To the Moon

Emily Lakdawalla’s Planetary Society blog reported on the long-awaited discovery of a Lunar cave ‘skylight’ thanks to high resolution imaging from Japan’s Kaguya orbiter… Lunar cave sky-light from Kaguya in the Marius Hills

…subterranean caverns are a near perfect site for a large, well-protected outpost on the Moon – stable thermal environment and radiation shielding are just two of its virtues. Of course this finding synergises well with the discovery that the Moon is wetter than expected from examination of “Apollo’s” samples…

Space Review: Water on the Moon …it seems the USSR’s Luna 24 drilled a 2 metre deep hole and found the regolith to be “wet” – containing water in the parts per thousand range rather than the average “Apollo” sample levels of parts per billion. Potentially there’s a lot of water in the regolith… a lot more than we first expected, at least.

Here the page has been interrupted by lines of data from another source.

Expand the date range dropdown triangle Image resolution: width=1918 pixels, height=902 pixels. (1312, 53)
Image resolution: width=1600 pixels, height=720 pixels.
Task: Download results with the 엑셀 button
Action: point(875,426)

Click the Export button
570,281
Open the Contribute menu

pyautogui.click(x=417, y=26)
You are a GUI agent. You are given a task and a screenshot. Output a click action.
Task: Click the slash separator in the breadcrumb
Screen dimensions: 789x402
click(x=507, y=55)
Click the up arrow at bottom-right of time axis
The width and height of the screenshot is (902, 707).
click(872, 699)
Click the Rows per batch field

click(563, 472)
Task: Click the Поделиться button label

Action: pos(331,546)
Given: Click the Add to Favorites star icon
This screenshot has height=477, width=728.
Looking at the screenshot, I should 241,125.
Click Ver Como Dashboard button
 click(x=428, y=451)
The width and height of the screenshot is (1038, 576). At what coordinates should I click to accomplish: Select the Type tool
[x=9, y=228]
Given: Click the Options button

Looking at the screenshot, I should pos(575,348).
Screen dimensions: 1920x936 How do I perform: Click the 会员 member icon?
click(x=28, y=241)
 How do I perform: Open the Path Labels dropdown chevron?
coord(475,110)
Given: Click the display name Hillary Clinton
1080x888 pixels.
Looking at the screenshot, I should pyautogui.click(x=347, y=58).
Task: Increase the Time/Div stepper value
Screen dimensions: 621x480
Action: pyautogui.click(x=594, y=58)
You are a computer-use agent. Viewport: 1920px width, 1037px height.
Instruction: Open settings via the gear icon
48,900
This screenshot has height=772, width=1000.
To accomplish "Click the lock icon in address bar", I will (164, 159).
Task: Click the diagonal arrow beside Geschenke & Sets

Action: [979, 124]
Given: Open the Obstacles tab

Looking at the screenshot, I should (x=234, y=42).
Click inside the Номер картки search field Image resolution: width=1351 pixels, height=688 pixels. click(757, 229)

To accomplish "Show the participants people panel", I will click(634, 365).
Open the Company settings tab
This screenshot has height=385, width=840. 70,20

Now we have a place to stay and something to drink when we get there just how do we get to the Moon in style? Ad Astra Rocket Company is developing the VASIMR high-power plasma thruster, as reported here…

VASIMR testing at 200 kW

here too…

from MoonToday…

New Scientist: To Mars in 39 Days via VASIMR

…the last headline being the least accurate. A 39-day trip to Mars requires a 200 MW power-source and a 600 ton space vehicle (476 tons propellant/tankage, 100 tons reactor/VASIMR, 24 tons payload), neither of which is forthcoming soon. But a flight to the Moon needs just 200 kilowatts of power – inflatable solar concentrators from L’Garde could do that for about 24 kg of mass. A Moon shuttle isn’t a huge challenge if we dare!